Parties have passed legislation before that wasn't broadly publicly supported.  But the only substantial instances I can think of in America are budget bills and TARP--bills that the congressmen were basically forced to by emergencies in the markets.

One cannot help but admire Nancy Pelosi's skill as a legislator.  But it's also pretty worrying.  Are we now in a world where there is absolutely no recourse to the tyranny of the majority?  Republicans and other opponents of the bill did their job on this; they persuaded the country that they didn't want this bill.  And that mattered basically not at all.  If you don't find that terrifying, let me suggest that you are a Democrat who has not yet contemplated what Republicans might do under similar circumstances.  Farewell, Social Security!  Au revoir, Medicare!  The reason entitlements are hard to repeal is that the Republicans care about getting re-elected.  If they didn't--if they were willing to undertake this sort of suicide mission--then the legislative lock-in you're counting on wouldn't exist.  

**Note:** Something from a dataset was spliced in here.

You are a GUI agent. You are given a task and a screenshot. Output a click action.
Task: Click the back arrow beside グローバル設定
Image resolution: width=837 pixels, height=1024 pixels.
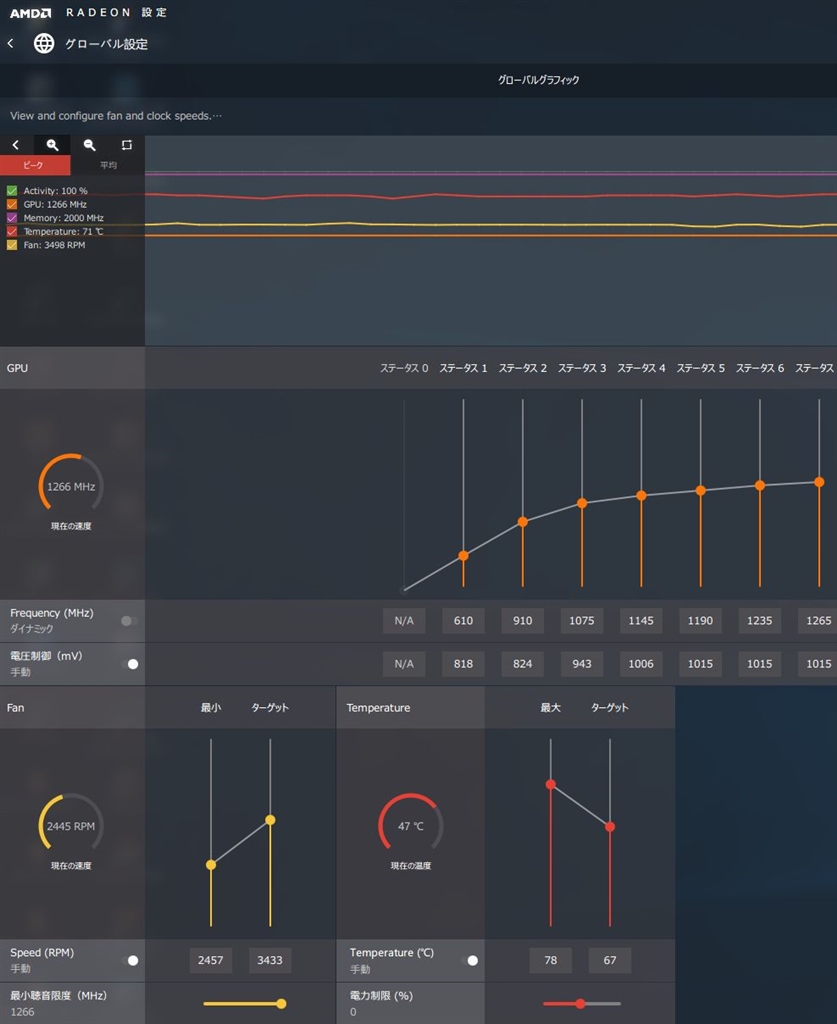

Oh, wait--suddenly it doesn't seem quite fair that Republicans could just ignore the will of their constituents that way, does it?  Yet I guarantee you that there are a lot of GOP members out there tonight who think that they should get at least one free "Screw You" vote to balance out what the Democrats just did.

If the GOP takes the legislative innovations of the Democrats and decides to use them, please don't complain that it's not fair.  Someone could get seriously hurt, laughing that hard.

But I hope they don't.  What I hope is that the Democrats take a beating at the ballot boxand rethink their contempt for those mouth-breathing illiterates in the electorate.  I hope Obama gets his wish to be a one-term president who passed health care.  Not because I think I will like his opponent--I very much doubt that I will support much of anything Obama's opponent says.  But because politicians shouldn't feel that the best route to electoral success is to lie to the voters, and then ignore them.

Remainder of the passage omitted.